A recent vulture census identified 131 vultures in three of the Kingdom’s conservation areas. The figure is very similar to the one recorded in 2022, and overall the census was a success, said a senior official from the Ministry of Environment.

Ministry spokesman Neth Pheaktra said on June 14 that vulture conservationists in Cambodia had completed the second round of the annual census programme of vultures in the wild, as part of their efforts to protect and care for the vultures.

Five censuses are taken each year by NatureLife Cambodia. During the June 9 census, 131 vultures were recorded. 12 red-headed vultures (Sarcogyps calvus) were recorded, along with 77 white-rumped vultures (Gyps bengalensis) and 42 slender-billed vultures (Gyps tenuirostris).
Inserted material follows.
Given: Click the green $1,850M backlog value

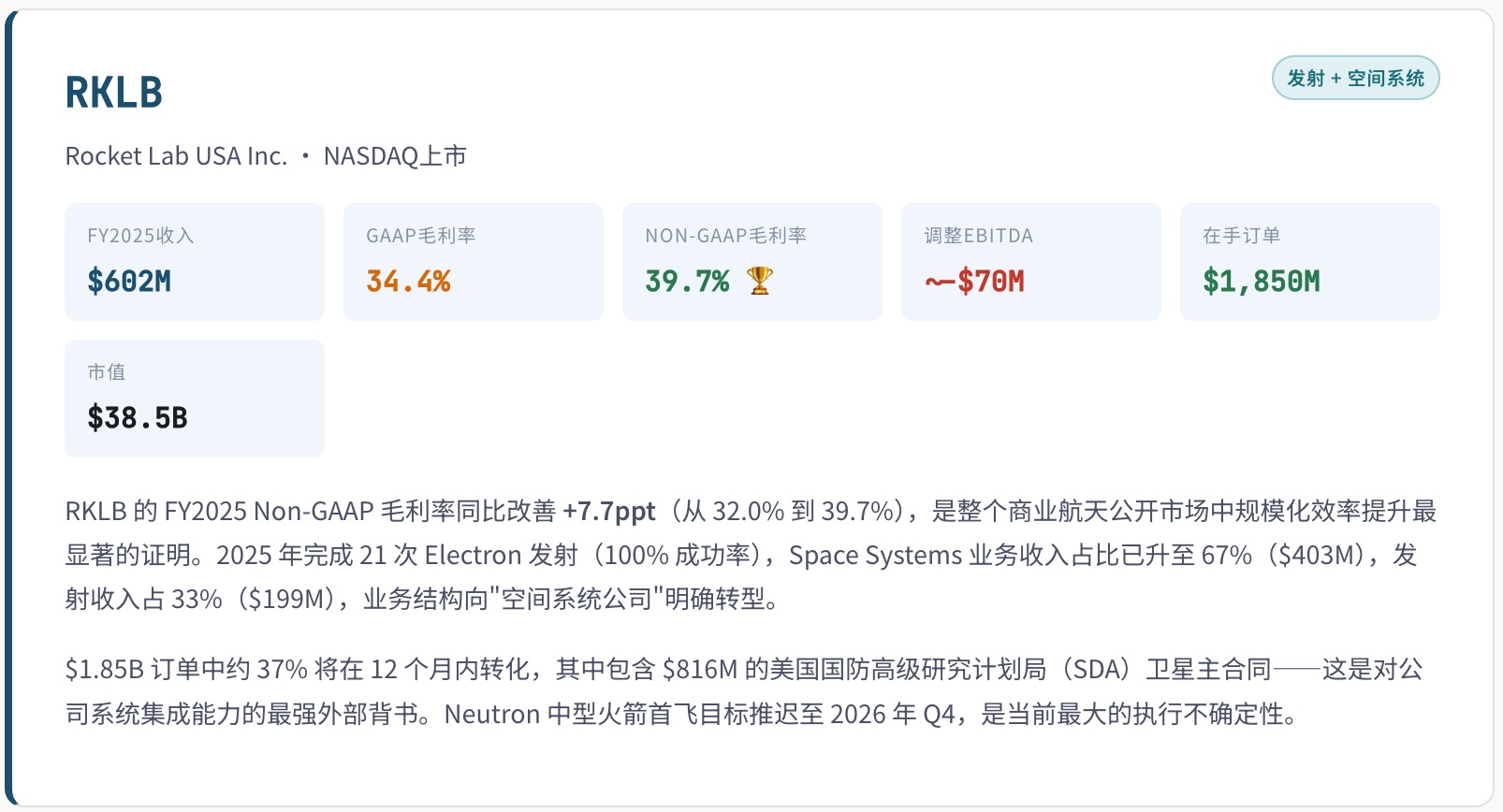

“This vulture census was conducted in the three conservation areas, Siem Pang Wildlife Sanctuary in Stung Treng province was home to 93 vultures (31 slender-billed, 56 white-rumped vultures and six red-headed), while 31 (16 white-rumped, 11 slender-billed vultures and four red-headed) were found at Chheb Wildlife Sanctuary in Preah Vihear. Seven vultures (five white-rumped and two red-headed) were found in the Mekong flooded forest,” said Pheaktra.

Ny Nayky of NatureLife said a third census will be conducted this month, followed by a fourth in September and a fifth in December.

“We will collate the total census results before determining the 2023 population,” she added.

Pheaktra said the 2022 census totalled 134 individual birds – and increase of 13 over the 121 that were counted in 2021, noting that this was good news for biodiversity in Cambodia and the world alike.

“The outcome of this census shows that the efforts of conservationists and the ministry are having a positive effect on the Kingdom’s vulture population. However, it is still necessary to increase the attention paid to protecting and conserving these rare species,” he added.

Pheaktra requested that all relevant stakeholders join the environment ministry in protecting the vultures and their habitats by eliminating pollution, ending trapping and poaching and ceasing any other human activities that may affect these precious natural heritage treasures.